The Hill Country has received a lot of rain this fall and winter. I’m hoping these rains will enhance the spring wildflowers in 2019. Over the last few months, our property in the Hill Country has been covered with bluebonnet rosettes. With continued moisture and the potential for an El Nino winter, the prospects for a colorful spring are looking better than in many previous years. I’ve also been surprised at the number of wildflowers blooming this fall. From the desert of Big Bend Ranch state park, the slopes of the Chisos Mountains, to the rolling hills of the Hill Country, I’ve seen flowers of yellow just about everywhere – and even photographed a few. Here’s hoping for a good spring show!
Each spring across the state of Texas, bluebonnets and many other wonderful Texas wildflowers explode in a variety of shapes and colors. These bluebonnet and wildflower images in this gallery come from across the Texas Hill Country, as well as other areas such as San Antonio and Waxahachie to east Texas. The landscapes found in this gallery are available for both commercial and personal use, such as licensing and as fine art prints.
From Indian paintbrush to firewheels to sunflowers, these colorful flowers bloom throughout the spring, and these fields of red and gold often seem to stretch to the horizon. In April, colorful splashes of bluebonnets can line the roadsides as the county roads wind their way through the rolling hills, and I've driven many miles in search of the perfect angles and wildflower coverage. Earlier in spring, in mid to late February, golden daffodils bloom in east Texas near Gladewater. These rare flowers last only for a few weeks, then fade and are gone.
I hope these pictures of bluebonnets and other wildflowers can convey the beauty that covers the fields each spring. Some of my favorite bluebonnet images come from the Mason/San Saba County line. One spring during peak bloom season, I waited for a potentially good evening for sunset. Finally, the weathermen forecast storms to roll through the hill country during the afternoon, then clear out by evening. I loaded up the car and drove the nearly 2 hours to reach the dirt road where the bluebonnets were in full bloom. For almost two hours I enjoyed the silence of a magical sunset setting over a motionless sea of Texas bluebonnets that stretched to the horizon.
On another occasion, I was on my way to photograph the Dallas skyline for a client when I decided to take some back roads off of I-35 between Hillsboro and Waxahachie. To my excitement, I found fields of golden sunflowers that grew as far as I could see. I made the 3-hour drive several more times to photograph this field at sunset.
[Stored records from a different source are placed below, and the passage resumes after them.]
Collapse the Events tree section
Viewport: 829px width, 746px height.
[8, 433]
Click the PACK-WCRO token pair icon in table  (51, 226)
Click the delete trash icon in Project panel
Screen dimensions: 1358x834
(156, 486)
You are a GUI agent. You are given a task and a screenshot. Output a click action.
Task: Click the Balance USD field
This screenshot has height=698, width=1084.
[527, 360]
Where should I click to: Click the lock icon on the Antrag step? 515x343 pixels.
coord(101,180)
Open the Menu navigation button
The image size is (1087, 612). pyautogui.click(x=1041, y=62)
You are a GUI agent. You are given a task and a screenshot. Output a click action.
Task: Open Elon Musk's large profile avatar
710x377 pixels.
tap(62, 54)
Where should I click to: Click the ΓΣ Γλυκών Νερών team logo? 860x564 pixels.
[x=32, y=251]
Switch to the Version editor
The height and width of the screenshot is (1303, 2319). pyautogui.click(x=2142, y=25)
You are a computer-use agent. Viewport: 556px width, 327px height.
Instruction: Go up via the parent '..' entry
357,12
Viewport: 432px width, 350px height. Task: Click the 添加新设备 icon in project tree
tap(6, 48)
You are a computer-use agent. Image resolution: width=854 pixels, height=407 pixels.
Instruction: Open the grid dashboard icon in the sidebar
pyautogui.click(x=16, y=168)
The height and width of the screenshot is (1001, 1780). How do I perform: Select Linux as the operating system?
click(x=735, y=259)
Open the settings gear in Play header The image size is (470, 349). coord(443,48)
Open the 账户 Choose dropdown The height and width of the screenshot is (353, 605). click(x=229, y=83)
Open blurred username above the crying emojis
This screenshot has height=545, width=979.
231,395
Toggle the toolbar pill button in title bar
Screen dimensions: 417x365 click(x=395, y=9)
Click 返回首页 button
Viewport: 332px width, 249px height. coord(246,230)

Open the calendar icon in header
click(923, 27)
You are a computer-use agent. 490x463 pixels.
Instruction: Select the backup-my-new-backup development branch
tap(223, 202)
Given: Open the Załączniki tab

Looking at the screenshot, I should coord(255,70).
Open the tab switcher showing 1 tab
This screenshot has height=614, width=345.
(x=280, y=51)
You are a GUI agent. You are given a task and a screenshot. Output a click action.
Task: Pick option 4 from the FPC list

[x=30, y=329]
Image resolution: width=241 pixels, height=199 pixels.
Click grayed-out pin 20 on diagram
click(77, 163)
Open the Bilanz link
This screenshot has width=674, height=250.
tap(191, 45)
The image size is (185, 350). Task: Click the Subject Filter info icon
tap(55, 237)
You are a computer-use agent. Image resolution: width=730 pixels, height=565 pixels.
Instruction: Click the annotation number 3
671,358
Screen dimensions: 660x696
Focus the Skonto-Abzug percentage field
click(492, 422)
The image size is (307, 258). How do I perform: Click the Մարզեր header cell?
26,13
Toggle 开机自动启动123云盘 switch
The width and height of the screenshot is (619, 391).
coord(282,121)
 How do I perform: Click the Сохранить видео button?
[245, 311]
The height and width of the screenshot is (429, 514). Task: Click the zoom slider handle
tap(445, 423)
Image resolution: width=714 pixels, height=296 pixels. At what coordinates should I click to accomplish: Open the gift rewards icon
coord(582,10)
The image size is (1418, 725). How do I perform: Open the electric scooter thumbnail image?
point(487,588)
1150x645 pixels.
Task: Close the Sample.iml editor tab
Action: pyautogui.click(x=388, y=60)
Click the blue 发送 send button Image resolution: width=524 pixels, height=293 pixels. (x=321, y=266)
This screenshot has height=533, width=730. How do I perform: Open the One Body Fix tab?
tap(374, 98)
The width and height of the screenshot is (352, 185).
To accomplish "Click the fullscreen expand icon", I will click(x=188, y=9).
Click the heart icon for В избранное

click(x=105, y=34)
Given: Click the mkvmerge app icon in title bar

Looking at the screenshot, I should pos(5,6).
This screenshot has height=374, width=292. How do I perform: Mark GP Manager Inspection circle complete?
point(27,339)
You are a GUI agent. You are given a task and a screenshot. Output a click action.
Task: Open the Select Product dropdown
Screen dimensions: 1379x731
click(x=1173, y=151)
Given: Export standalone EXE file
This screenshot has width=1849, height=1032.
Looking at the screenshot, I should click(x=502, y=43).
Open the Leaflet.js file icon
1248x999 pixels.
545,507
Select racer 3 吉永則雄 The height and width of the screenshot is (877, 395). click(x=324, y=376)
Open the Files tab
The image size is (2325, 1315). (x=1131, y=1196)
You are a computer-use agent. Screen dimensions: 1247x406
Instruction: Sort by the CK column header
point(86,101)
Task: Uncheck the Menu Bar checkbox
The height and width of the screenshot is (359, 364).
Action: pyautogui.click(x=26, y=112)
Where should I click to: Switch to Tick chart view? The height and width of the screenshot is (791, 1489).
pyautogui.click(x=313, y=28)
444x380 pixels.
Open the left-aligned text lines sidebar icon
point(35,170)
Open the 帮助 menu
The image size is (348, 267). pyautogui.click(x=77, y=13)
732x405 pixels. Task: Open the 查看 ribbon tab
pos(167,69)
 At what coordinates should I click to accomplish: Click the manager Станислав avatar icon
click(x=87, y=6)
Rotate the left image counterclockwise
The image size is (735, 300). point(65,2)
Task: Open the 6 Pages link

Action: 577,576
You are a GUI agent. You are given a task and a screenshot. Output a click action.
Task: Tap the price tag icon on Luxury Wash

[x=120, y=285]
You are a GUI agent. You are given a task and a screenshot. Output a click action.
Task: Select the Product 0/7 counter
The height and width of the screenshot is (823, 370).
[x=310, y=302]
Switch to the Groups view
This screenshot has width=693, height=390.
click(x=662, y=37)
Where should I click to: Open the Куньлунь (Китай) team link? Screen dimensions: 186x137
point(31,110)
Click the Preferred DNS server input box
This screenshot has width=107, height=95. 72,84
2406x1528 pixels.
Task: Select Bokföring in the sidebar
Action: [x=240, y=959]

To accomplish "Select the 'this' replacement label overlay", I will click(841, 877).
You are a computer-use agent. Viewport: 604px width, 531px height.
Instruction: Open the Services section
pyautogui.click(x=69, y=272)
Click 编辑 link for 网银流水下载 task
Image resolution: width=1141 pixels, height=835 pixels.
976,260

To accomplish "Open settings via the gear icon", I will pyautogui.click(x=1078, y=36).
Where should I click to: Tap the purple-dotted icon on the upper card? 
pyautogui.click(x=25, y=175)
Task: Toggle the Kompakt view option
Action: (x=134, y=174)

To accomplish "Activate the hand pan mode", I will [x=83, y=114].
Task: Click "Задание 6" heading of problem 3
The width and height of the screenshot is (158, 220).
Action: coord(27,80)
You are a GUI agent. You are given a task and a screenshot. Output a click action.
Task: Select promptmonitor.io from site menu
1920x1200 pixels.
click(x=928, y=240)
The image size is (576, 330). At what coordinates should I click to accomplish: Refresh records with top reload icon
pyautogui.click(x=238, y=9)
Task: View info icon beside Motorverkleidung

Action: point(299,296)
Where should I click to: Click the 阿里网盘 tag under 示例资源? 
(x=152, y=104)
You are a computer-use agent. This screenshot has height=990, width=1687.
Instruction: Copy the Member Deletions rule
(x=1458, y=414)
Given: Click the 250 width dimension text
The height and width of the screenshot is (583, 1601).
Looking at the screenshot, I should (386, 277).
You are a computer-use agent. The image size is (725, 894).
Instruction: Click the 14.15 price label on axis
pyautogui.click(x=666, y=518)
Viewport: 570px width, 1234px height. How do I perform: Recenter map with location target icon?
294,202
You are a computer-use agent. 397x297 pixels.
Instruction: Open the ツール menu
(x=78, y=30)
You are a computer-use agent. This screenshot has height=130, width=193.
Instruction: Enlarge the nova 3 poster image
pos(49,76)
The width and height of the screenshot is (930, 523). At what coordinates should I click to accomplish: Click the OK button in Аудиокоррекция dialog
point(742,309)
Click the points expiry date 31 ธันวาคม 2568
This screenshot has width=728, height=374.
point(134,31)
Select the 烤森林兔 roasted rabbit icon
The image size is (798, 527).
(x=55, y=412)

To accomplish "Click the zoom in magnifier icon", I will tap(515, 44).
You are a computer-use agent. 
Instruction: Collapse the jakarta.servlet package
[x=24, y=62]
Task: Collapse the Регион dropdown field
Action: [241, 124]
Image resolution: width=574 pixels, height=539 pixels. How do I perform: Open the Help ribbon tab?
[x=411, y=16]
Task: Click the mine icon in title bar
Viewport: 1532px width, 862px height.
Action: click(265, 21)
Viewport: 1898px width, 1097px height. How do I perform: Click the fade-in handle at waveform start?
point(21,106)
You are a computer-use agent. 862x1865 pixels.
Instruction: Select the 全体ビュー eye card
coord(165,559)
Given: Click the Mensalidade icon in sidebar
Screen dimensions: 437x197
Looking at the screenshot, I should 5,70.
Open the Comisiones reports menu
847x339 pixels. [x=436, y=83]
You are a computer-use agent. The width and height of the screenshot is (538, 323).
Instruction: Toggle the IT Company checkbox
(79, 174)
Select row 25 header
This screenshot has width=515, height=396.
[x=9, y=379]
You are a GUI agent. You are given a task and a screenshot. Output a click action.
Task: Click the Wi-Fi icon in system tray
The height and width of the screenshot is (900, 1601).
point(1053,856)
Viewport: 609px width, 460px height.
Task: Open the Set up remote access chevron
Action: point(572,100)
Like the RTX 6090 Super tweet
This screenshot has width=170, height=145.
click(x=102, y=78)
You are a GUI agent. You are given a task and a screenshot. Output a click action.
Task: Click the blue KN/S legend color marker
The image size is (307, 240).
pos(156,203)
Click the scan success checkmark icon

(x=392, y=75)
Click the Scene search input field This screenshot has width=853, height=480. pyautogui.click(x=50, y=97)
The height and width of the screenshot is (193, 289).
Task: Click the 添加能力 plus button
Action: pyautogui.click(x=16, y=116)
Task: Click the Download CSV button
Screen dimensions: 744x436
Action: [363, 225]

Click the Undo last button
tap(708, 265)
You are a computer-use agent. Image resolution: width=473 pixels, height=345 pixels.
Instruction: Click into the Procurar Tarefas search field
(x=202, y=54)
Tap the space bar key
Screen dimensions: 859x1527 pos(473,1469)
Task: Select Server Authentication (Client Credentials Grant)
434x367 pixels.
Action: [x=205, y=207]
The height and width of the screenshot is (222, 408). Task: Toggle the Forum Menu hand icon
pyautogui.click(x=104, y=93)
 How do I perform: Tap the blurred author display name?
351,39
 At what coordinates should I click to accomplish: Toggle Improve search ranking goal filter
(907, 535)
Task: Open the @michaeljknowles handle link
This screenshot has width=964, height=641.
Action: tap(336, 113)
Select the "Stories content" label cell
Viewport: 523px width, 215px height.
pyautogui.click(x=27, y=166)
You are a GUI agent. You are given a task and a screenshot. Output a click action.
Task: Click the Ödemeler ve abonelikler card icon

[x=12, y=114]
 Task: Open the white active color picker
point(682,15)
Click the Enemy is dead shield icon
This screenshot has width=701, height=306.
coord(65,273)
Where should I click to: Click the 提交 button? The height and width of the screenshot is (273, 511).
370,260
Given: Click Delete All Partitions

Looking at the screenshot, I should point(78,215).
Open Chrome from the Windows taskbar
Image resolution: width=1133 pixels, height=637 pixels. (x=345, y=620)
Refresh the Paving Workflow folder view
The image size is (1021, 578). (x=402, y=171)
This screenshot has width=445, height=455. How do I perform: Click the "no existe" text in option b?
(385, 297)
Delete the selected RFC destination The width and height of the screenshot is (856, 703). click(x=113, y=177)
I have not seen sunflower fields since then that could equal its beauty.
Even in the fall, with enough rain, golden wildflowers in shades of orange and red appear along the roadsides, on mountains slopes, and in fields in between. I’ve seen yellow wildflowers on the summit of Oso Mountain – the tallest point in Big Bend Ranch State Park – to the banks of the Pedernales River. The wildflowers of our great state are beautiful!